Sería natural. Eso es lo que hacen las mujeres solas en los bares,
buscar la compañía de un hombre.
A estas alturas empiezo a
plantearme si sería buena idea tirarme del coche en marcha con tal
de no escuchar esa sarta de estupideces. Ahogarlo sería otra opción,
pero va conduciendo y si nos estrellamos no me gustaría implicar a
más gente en un accidente.
Cuando bajo del coche le
digo que nada, que un placer la velada y que ya le llamaré “si
eso”, siempre y cuando “si eso” sea que de camino a mi casa me
cojan una banda de psiquiatras escapados de un manicomio de
principios de siglo XX y me practiquen una lobotomía. Esto último
no se lo menciono.
A pesar de estar tentada
a quedar con él una vez más, aparecer maquillada como una puerta y
vestida como la más vulgar de las prostitutas, decido no perder más
mi tiempo con él. Aunque me encantaría ver qué cara pone si le
suelto algo así como: “oye, cariño, ¿sabías que no llevo
bragas?”.
Tal vez lo haga algún
día.
Por teléfono.
Y así poder decir que me
he equivocado de número, que le estaba devolviendo la llamada a un
cliente de la línea erótica para la que trabajo.
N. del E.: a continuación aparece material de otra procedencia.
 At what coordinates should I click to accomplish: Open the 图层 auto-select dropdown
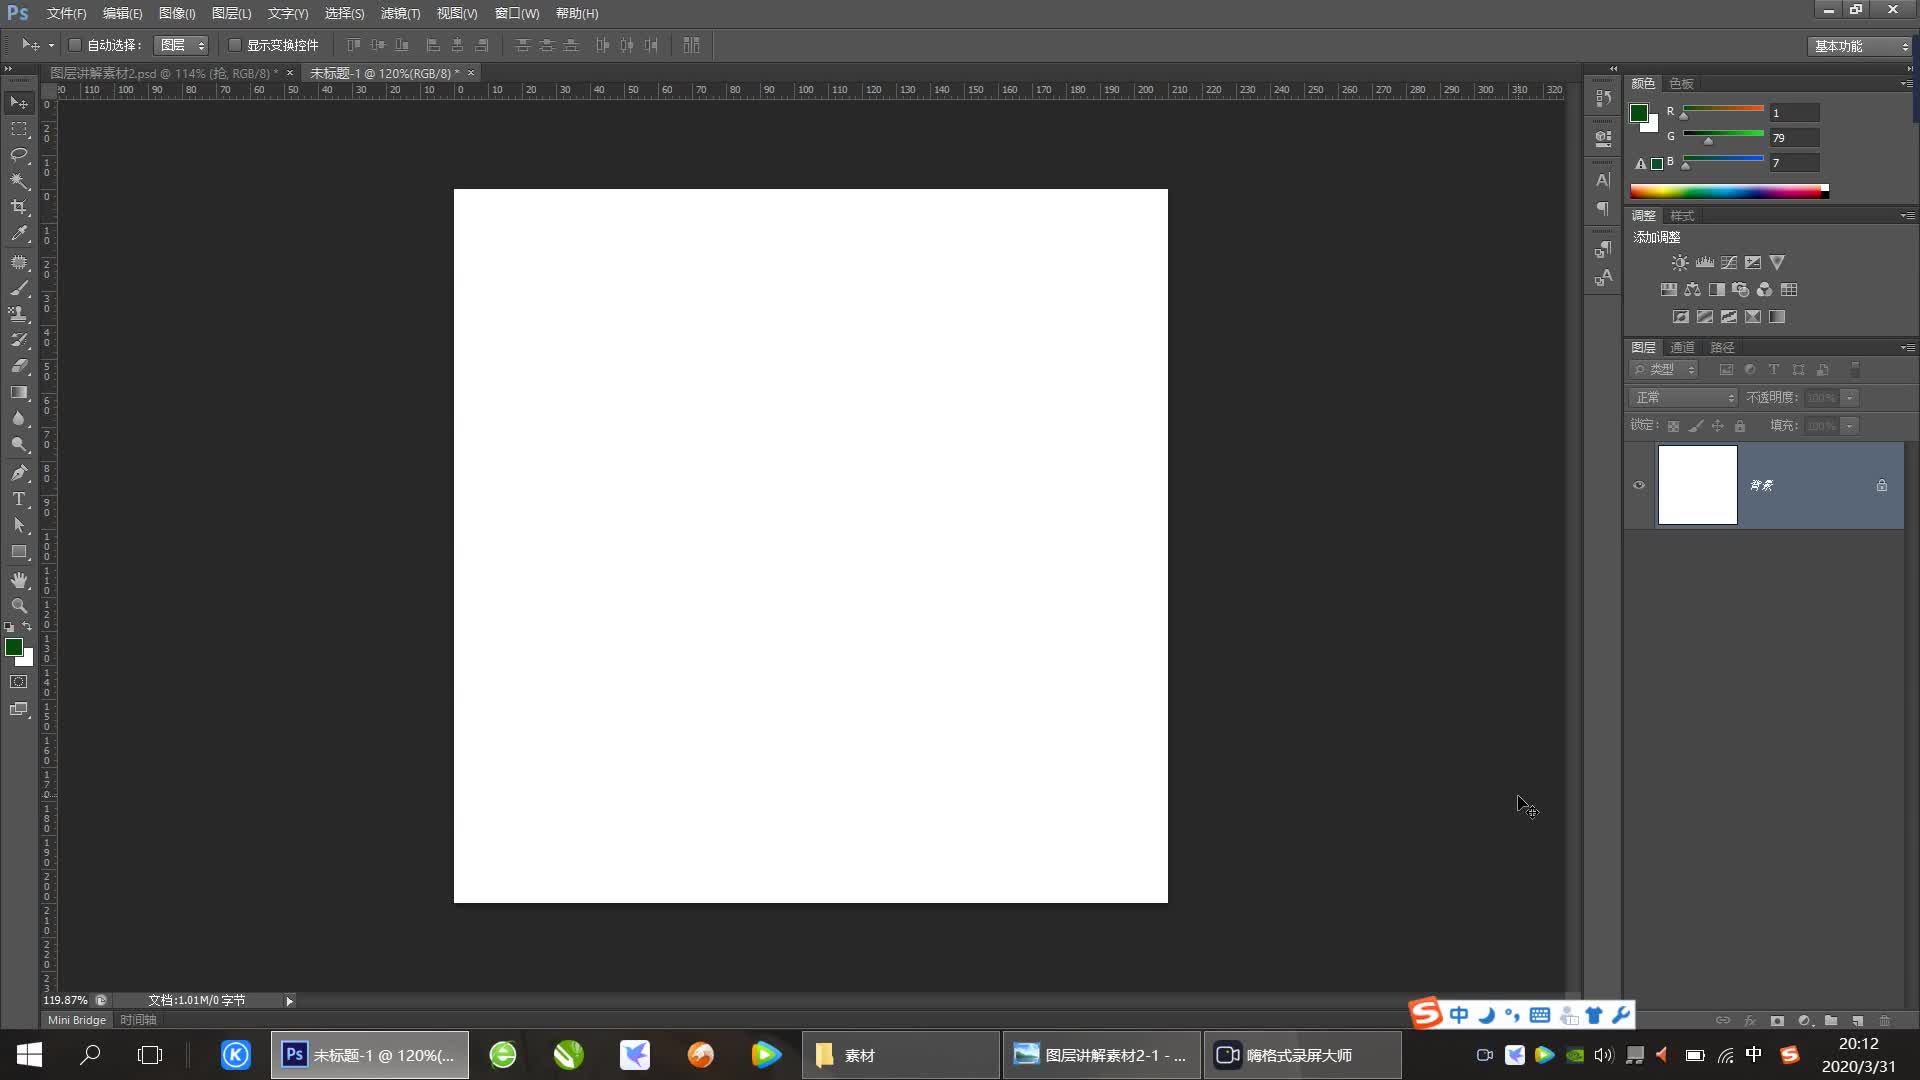click(182, 45)
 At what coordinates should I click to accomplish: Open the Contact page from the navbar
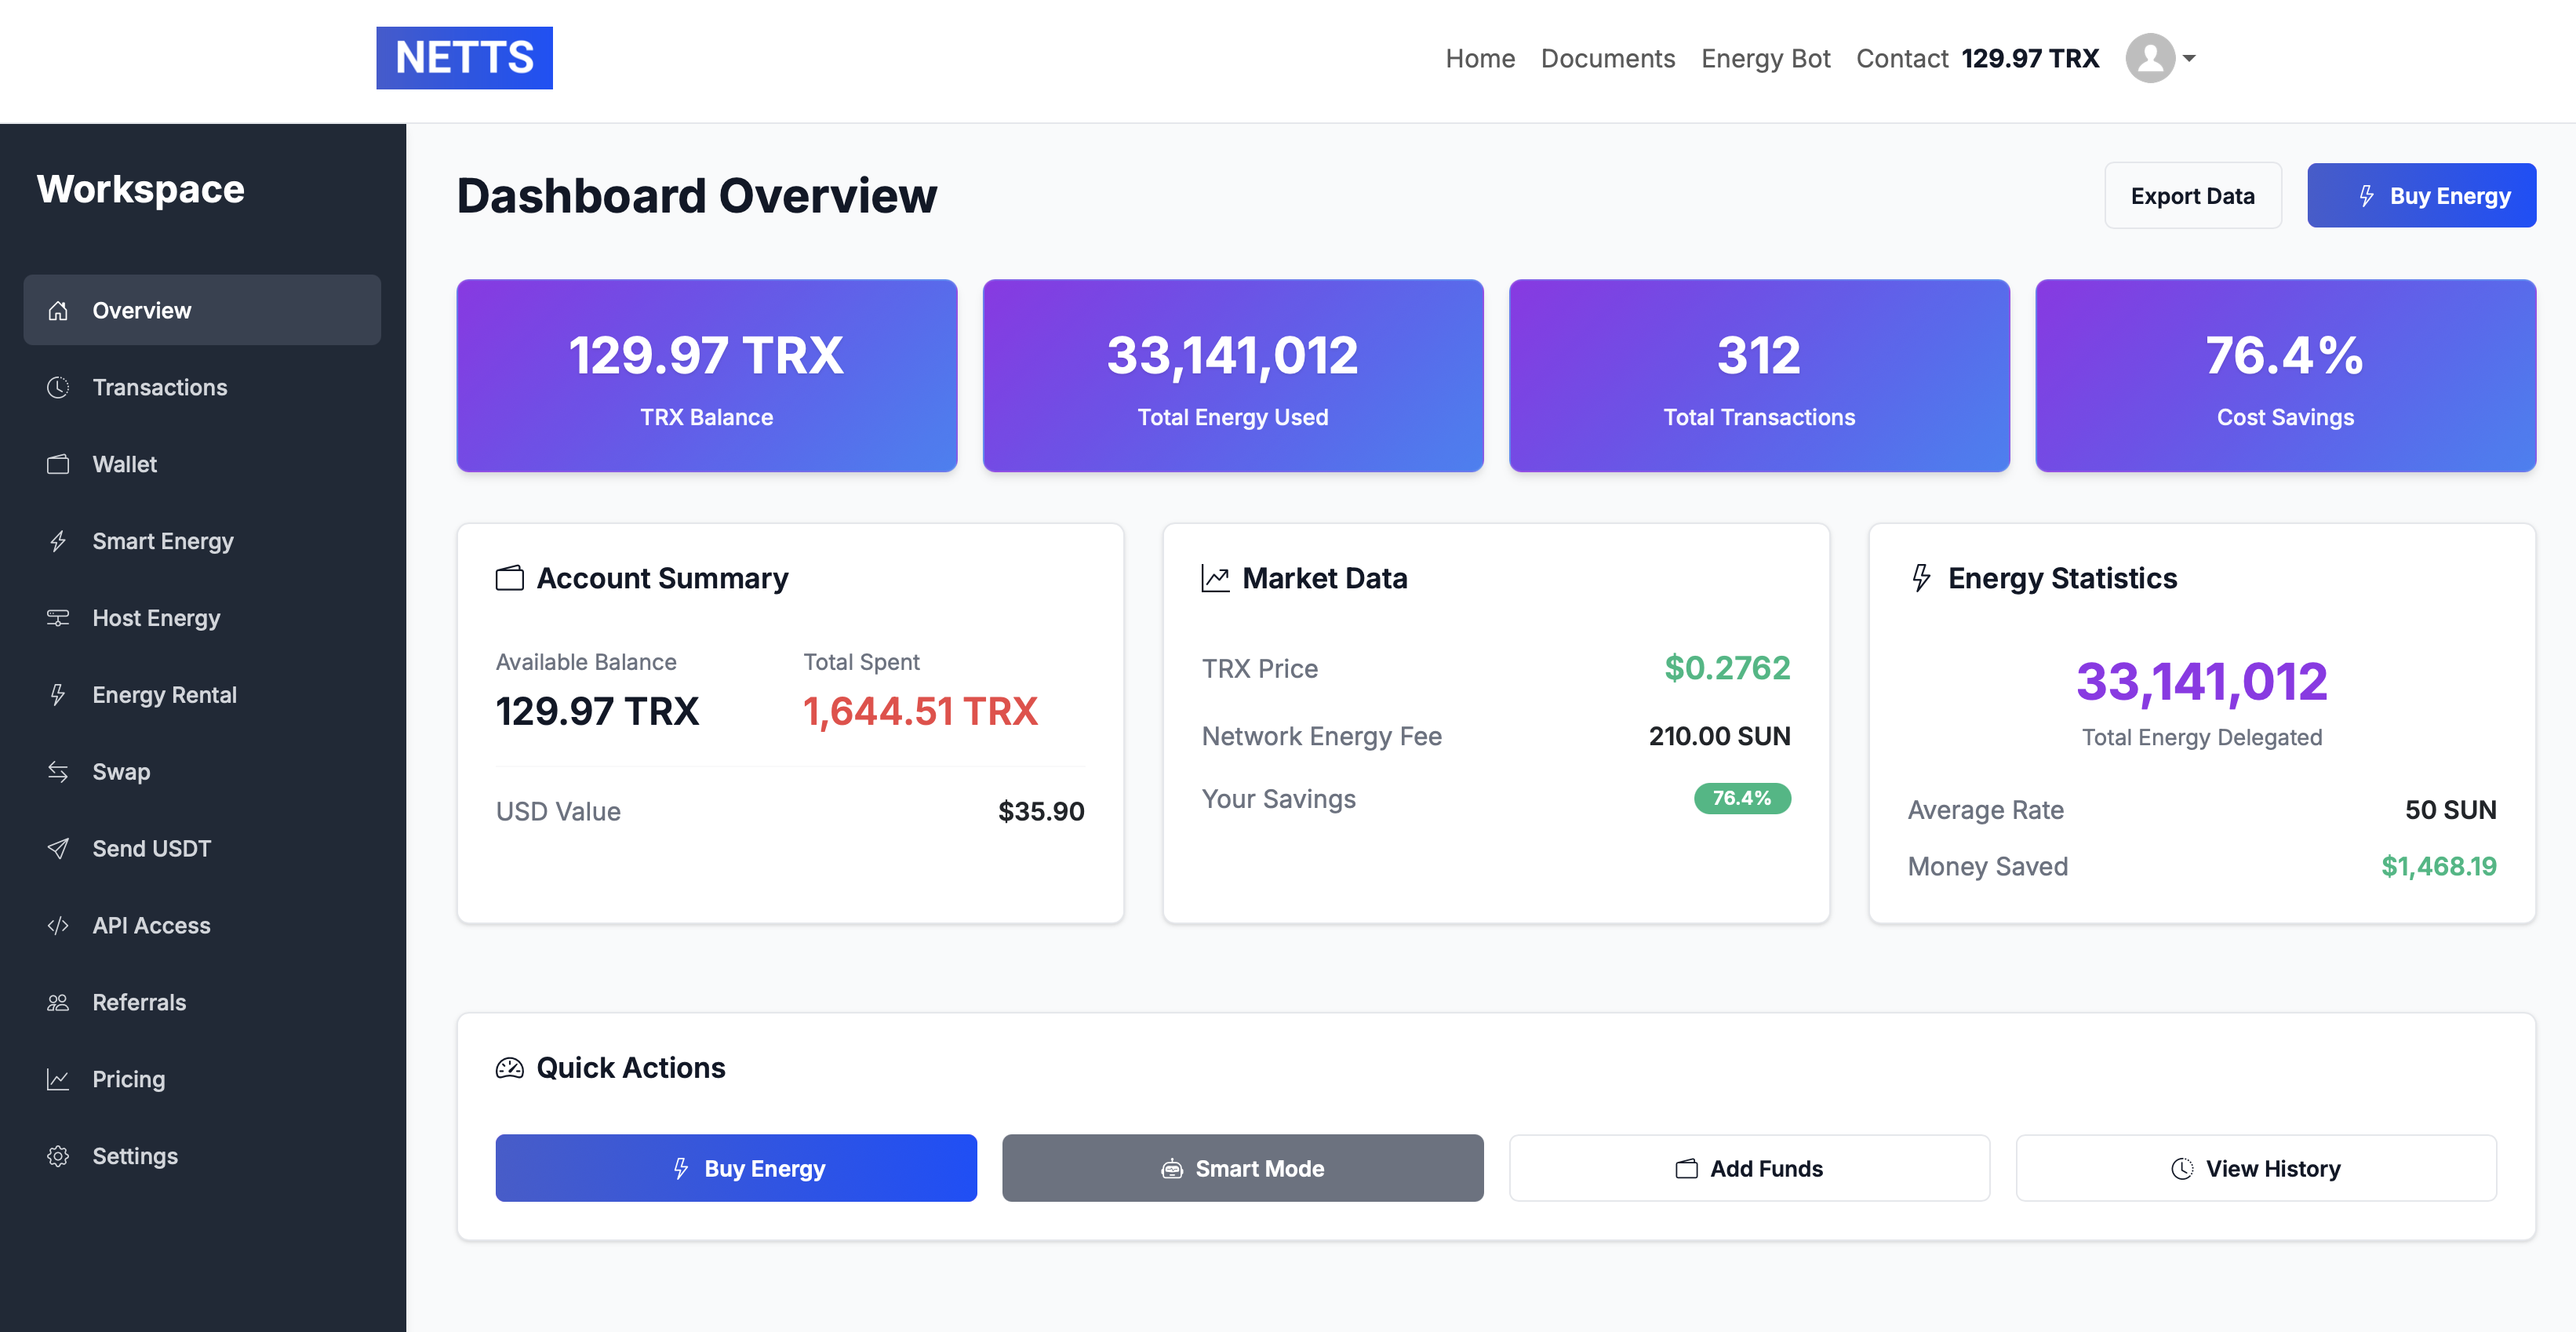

Joder, al final me he quedado con la duda de si llevarlo a la planta de salud mental más cercana. Desde luego recibir unas clases de ética no le vendría mal.
Lo malo de jugar conmigo
a Sir Lancelot es que yo no doy el perfil de Lady Ginebra. Soy más
bien una cierrabares adicta a la cerveza, el vodka y el tequila. Y
claro, así no hay quien se concentre para leer la Biblia. Me
pregunto en qué parte pone eso de que las mujeres no podemos ir solas a los bares. Probablemente en el Apocalipsis.
Es que este San Juan siempre está en todo.
Lo malo de no ser superficial es que puedes correr el peligro de ahondar demasiado. Si era así en la segunda cita, madre mía. Tal vez en la quinta me hubiera exigido que vistiera burka y me sentara con las piernas cerradas.
Resulta que
debería haber llevado unos tacones de aguja. Quien ha terminado con agujetas, pero mentales, he sido yo. Parece que sí, que
plantearme la cuestión de la altura era algo completamente estúpido,
ilógico y absurdo.
"El peligro de no ser superficial es que puedes correr el peligro de ahondar demasiado."
ResponderEliminar-No creo que eso sea un peligro.
Saludos.
Tienes razón. Y me acabas de descubrir una redundancia ahora mismo que voy a corregir. Como tenía ganas de publicar no he revisado el texto todo lo que debería. Gracias.